7. Die Wächter

"Some know each other before they meet. Others don't know each other, even after they meet." — Yasmin Mogahed

„Deine Familie ist schräg", meinte Elin, als ich nach dem Abendessen mit ihr telefonierte, wo wir uns gegenseitig von dem ersten Schultag berichtet hatten und ich ihr anschließend von meinem Gespräch mit meiner Großmutter erzählte.

„Weiß ich doch. Ich habe das Gefühl, dass wir Geheimnisse haben, die reif für Harry Potter wären."

„Du glaubst, eine Hexe zu sein?", fragte sie amüsiert und ich verdrehte die Augen, was sie natürlich nicht sehen konnte. „Nein, aber ich glaube normal ist das nicht. Es ist die Art komisch, wie wenn man plötzlich erfährt, dass Elfen und Kobolde real sind." Ich aß nebenbei Schokolade, versuchte meine Nerven und auch meinen Magen zu beruhigen und das konnte Schokolade schon immer am besten.

„Könnte aber doch gut sein", merkte sie an und ich hörte, wie sie irgendwelche Papiere aufräumte, so wie es raschelte. „Ich meine, du schaffst es, dass Pflanzen nie aber auch wirklich niemals sterben, selbst wenn du sie Monate nicht gießen würdest, würden sie munter weiterleben."

„Vielleicht haben wir in der Familie einfach nur einen grünen Daumen?", merkte ich nicht sehr überzeugt an, was sie lachen ließ. „Ja klar, das wird es sein.
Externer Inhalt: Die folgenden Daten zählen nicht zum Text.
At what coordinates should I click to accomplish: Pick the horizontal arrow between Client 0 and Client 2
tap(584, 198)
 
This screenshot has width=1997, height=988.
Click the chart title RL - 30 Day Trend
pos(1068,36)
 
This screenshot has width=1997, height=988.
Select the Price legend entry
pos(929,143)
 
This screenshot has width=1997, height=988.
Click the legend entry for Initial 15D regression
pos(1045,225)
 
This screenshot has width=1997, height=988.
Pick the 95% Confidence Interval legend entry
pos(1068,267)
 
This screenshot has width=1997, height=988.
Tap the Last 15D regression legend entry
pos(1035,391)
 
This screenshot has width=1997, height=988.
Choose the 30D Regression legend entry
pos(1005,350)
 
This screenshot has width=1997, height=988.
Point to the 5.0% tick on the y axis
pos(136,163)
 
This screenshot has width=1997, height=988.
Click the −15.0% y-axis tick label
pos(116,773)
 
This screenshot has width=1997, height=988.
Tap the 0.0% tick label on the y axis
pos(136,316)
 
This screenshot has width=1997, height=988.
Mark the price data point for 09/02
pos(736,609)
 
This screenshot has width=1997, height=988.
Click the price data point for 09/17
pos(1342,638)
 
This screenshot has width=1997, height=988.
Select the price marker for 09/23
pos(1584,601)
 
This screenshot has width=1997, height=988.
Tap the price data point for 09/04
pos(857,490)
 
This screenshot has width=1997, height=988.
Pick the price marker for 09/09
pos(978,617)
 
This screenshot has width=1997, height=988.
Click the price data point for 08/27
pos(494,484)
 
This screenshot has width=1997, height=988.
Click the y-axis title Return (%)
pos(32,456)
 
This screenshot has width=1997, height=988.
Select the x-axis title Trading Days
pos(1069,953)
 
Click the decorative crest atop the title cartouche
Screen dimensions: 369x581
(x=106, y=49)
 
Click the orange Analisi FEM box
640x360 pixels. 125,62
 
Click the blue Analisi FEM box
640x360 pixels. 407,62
Nein, aber im Ernst, du musst mehr dazu herausfinden. Ich meine, was auch immer das alles ist, es hat deine Cousine umgebracht oder verschwinden lassen und da solltest du informiert sein, besonders auch was die heißen Zwillinge damit zu tun haben."

„Ich habe nie gesagt, dass sie heiß sind", merkte ich zerknirscht an, lächelte dennoch bei dem Gedanken an Hayden und Reed und was für eine Wirkung die zwei auf einen haben konnten und das auf eine ganz unterschiedliche Weise. Mit Hayden wollte man einfach Zeit verbringen, fand ihn großartig, lustig und interessant. Reed hingegen war faszinierend und so unglaublich schwer einzuschätzen, dass einem der Kopf schwirren konnte. Ich wurde mal wieder rot im Gesicht von der bloßen Erinnerung an ihn ohne Oberteil und sah automatisch zum Fenster, doch ich hatte meine Vorhänge zugezogen, wollte am liebsten nie wieder aus dem Fenster blicken müssen.

„Oh bitte, so wie du sie beschrieben hast, kann es nur eines bedeuten: Heiß."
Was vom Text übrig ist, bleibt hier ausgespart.